Selected text:
──────
How many tiles does this game have?

Peter Rowlett gets in a tangle … KNOT!

post

Sometimes I find an old game and it makes me notice or wonder something mathematical. For example, I found Rubik’s Tangle 2 in a charity shop.

In his memoir, Rubik describes a period after the initial cube craze died down where he worked on other puzzles, including this one. My copy of Tangle 2 is dated 1990, placing it within the second wave of the Rubik’s cube. On the box he explains that he hopes to “create things that challenge the mind—which everyone can play and enjoy”.

Tangle is a tile-based puzzle where the aim is to arrange the tiles into a square so that the ropes form continuous lines. You can see some example tiles in the header image.

At first I thought it would be quite complicated to work out how many tiles you could make like this. There are eight points around the edge of the square tile, two per edge, where four-coloured ropes enter and leave the tiles.
──────
Directive 1: In the records, repeat word for word the lines from the line containing "Enable Alert for Action On Edit" up to and including the line containing "Action: click(x=387, y=330)".

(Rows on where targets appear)
──────
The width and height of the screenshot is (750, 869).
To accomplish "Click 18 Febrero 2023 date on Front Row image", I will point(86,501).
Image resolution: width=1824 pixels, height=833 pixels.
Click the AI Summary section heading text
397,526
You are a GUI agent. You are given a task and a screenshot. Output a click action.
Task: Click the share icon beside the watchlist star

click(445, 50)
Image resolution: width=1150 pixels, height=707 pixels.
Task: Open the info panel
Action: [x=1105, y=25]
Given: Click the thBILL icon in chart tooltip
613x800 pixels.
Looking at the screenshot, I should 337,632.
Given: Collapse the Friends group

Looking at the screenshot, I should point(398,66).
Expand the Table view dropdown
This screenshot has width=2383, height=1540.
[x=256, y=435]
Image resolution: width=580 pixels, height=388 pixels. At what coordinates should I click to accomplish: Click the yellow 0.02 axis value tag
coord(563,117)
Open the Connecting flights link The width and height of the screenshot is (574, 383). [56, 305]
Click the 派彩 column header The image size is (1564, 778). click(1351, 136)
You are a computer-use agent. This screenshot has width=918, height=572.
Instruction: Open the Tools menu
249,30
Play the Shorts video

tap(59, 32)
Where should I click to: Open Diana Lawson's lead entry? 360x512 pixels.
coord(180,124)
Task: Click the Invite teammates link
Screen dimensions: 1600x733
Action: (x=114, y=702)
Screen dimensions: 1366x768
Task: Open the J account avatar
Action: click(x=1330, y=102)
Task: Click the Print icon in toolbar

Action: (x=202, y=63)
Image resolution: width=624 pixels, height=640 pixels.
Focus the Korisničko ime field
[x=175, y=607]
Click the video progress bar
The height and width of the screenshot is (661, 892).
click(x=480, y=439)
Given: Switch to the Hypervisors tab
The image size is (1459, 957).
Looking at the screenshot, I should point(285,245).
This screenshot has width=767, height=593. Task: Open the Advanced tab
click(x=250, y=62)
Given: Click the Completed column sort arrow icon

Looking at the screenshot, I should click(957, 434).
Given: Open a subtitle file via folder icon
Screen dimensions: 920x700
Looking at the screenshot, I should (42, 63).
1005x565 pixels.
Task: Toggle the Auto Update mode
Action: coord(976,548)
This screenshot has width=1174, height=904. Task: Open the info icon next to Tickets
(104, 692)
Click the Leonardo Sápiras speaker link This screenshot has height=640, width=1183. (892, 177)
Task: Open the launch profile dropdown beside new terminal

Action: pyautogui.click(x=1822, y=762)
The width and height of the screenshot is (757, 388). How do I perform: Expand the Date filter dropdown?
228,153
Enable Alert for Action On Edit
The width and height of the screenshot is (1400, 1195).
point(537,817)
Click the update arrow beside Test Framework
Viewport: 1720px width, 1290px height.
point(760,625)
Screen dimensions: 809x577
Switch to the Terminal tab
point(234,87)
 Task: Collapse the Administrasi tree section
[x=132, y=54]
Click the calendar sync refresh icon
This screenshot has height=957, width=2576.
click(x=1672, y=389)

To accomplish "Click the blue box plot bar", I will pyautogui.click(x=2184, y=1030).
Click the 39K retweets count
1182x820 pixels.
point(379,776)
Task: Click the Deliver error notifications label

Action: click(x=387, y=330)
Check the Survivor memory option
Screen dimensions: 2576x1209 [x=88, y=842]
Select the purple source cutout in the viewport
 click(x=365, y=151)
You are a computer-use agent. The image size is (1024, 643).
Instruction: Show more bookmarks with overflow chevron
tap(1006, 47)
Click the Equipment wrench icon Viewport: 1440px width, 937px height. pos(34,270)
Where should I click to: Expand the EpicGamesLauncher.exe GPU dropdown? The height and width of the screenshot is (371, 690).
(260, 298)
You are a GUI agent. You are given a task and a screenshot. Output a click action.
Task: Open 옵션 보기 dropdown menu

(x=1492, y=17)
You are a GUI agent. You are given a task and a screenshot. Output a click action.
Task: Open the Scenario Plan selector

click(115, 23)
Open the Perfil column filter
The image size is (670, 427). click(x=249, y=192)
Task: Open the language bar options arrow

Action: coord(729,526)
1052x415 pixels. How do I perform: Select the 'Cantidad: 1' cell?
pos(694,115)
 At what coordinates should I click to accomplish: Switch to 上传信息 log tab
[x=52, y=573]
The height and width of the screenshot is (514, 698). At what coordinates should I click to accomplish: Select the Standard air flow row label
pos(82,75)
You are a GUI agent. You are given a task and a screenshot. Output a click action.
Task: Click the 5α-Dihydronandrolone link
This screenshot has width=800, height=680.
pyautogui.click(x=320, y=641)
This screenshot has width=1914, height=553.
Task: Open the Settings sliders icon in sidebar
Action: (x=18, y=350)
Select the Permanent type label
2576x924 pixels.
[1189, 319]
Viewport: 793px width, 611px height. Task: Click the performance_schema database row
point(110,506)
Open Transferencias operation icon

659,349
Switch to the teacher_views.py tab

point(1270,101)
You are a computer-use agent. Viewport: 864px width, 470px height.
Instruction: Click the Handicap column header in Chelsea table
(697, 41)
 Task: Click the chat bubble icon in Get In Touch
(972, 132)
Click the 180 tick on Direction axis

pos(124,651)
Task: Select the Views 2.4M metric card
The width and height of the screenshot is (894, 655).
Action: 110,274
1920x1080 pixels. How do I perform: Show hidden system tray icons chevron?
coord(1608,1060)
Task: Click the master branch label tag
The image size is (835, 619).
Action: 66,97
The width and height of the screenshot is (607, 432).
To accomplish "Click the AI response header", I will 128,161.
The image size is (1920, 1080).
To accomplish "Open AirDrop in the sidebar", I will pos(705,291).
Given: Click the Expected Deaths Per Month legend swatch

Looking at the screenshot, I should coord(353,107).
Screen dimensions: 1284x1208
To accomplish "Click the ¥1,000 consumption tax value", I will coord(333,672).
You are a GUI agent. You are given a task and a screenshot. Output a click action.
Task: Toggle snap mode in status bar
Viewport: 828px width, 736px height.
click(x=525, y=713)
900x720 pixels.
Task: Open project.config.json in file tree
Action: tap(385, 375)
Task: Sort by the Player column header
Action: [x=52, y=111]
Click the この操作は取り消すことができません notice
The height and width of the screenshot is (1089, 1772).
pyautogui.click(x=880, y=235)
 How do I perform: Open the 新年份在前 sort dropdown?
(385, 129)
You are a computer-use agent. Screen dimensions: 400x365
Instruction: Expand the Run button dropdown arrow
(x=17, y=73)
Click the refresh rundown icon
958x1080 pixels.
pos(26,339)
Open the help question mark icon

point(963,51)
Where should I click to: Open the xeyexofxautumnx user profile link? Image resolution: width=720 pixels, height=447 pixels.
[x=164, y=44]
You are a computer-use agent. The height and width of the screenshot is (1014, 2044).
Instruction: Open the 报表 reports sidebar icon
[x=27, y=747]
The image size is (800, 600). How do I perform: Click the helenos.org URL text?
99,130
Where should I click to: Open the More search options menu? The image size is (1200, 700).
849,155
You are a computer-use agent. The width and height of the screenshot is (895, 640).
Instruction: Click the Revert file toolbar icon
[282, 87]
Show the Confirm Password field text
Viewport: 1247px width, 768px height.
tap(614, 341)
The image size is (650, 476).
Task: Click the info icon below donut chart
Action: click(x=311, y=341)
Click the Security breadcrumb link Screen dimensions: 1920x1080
──────
Directive 2:
Answer these questions from the post about Rubik's Tangle 2:
(a) Where did the author find Rubik's Tangle 2?
(b) What year is the author's copy of Tangle 2 dated?
(c) How many points are there around the edge of the square tile?

Correct response 1:
Enable Alert for Action On Edit
The width and height of the screenshot is (1400, 1195).
point(537,817)
Click the update arrow beside Test Framework
Viewport: 1720px width, 1290px height.
point(760,625)
Screen dimensions: 809x577
Switch to the Terminal tab
point(234,87)
 Task: Collapse the Administrasi tree section
[x=132, y=54]
Click the calendar sync refresh icon
This screenshot has height=957, width=2576.
click(x=1672, y=389)

To accomplish "Click the blue box plot bar", I will pyautogui.click(x=2184, y=1030).
Click the 39K retweets count
1182x820 pixels.
point(379,776)
Task: Click the Deliver error notifications label

Action: click(x=387, y=330)

Correct response 2:
(a) In a charity shop.
(b) 1990.
(c) Eight, two per edge.